In the early 20th century, commemorative military gravestones were placed there by the Veterans Administration in honor of two Remsen family members. Memorials were also placed in honor of two brothers who also served in the Revolutionary War: Aurt Remsen (1741–1819, Lieutenant, Cooper's Regiment, New York Militia) and Garrett (Luke) Remsen, (1749–1839, Captain, Queen's Company Militia). A memorial to community members who fought in World War I was also installed in the cemetery. A guidebook in 1923 described the cemetery as having only a few headstones, including that of colonel Jeromus. The Remsen residence was demolished in 1925, and residential developments were built on the surrounding land. However, the cemetery remained undeveloped, as no one came forward to claim ownership. At the time, the last recorded land deed had taken place in 1806, and taxes had not been paid on the land since 1897.

Neighborhood residents commenced efforts to beautify the cemetery in 1935. By the late 20th century, the cemetery was rundown, despite efforts by nearby landowners to keep it maintained.
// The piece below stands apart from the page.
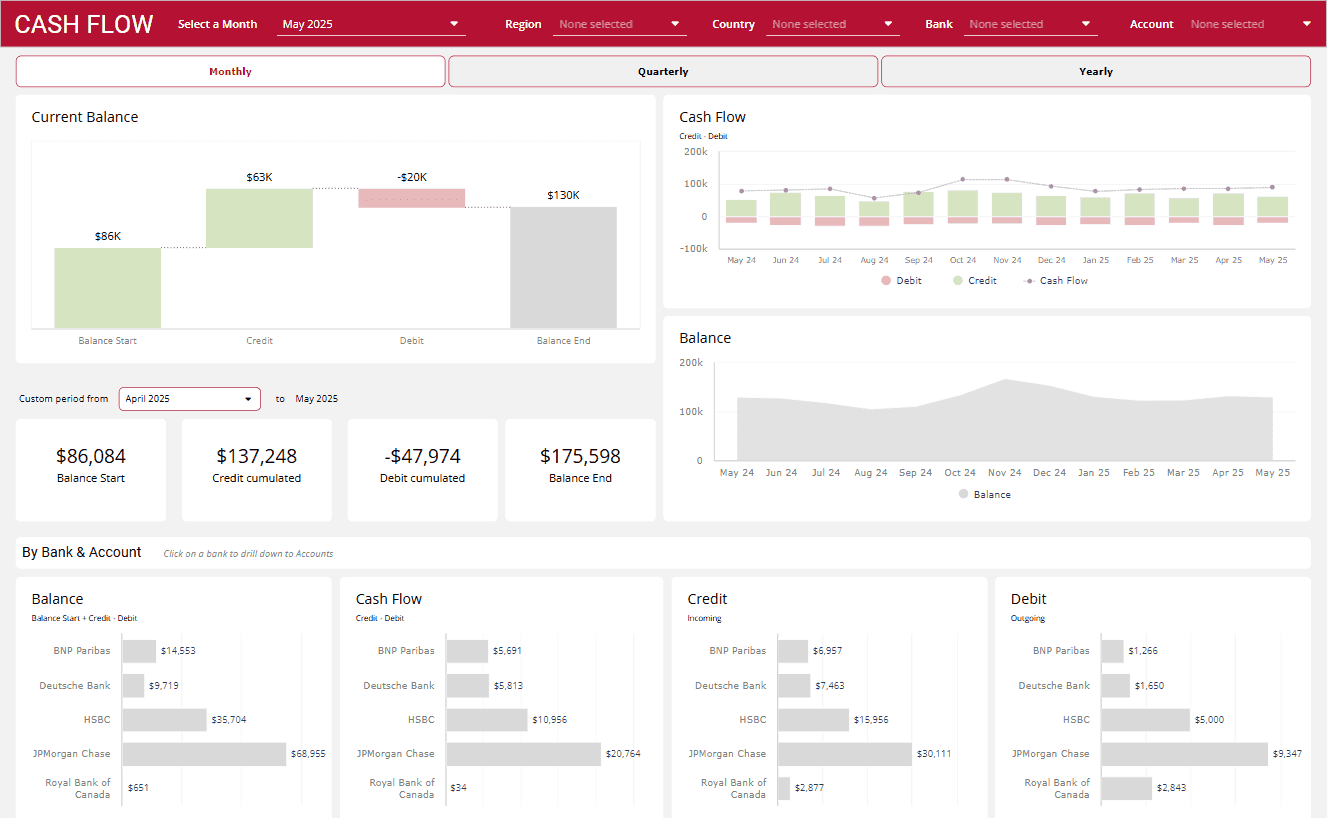Open the Bank filter dropdown
The height and width of the screenshot is (818, 1328).
pos(1030,23)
In response, in 1978, the Native New Yorkers' Historical Association and the local American Legion post agreed to collaborate to improve the plot, with help from two historians who had maintained small cemeteries in Brooklyn and the Bronx. The American Legion post, which was in a building adjacent to the cemetery, took over maintenance. Shortly thereafter it was renamed Remsen Memorial Square and was cleaned up. New gravestone markers were constructed in 1980. The cemetery was designated a landmark by the New York City Landmarks Preservation Commission in 1981. The Remsen Park Coalition, led by Joseph E. Devoy (1926–2000), had advocated for the designation of Remsen Cemetery. The Thomas X. Winberry Garden was subsequently planted at the southern end of the cemetery, at the corner of Trotting Course Lane and Alderton Street.

In 2003, the New York City Department of Parks and Recreation (NYC Parks) took control of a portion of the cemetery, covering 1.6 acre. Two years later, NYC Parks proposed taking over the remaining area from the American Legion. However, local residents opposed giving NYC Parks total control of the parcel, citing that the city government had neglected the parcel. Despite the opposition, the $50,000 sale was nearly completed by 2008. NYC Parks planned to build a 4 ft fence around the plot, replacing the short chain-loop fence. The Forest Hills Community and Civic Association wished to spend $10,000 to install protective cases over the tombstones, though this was rejected by state officials.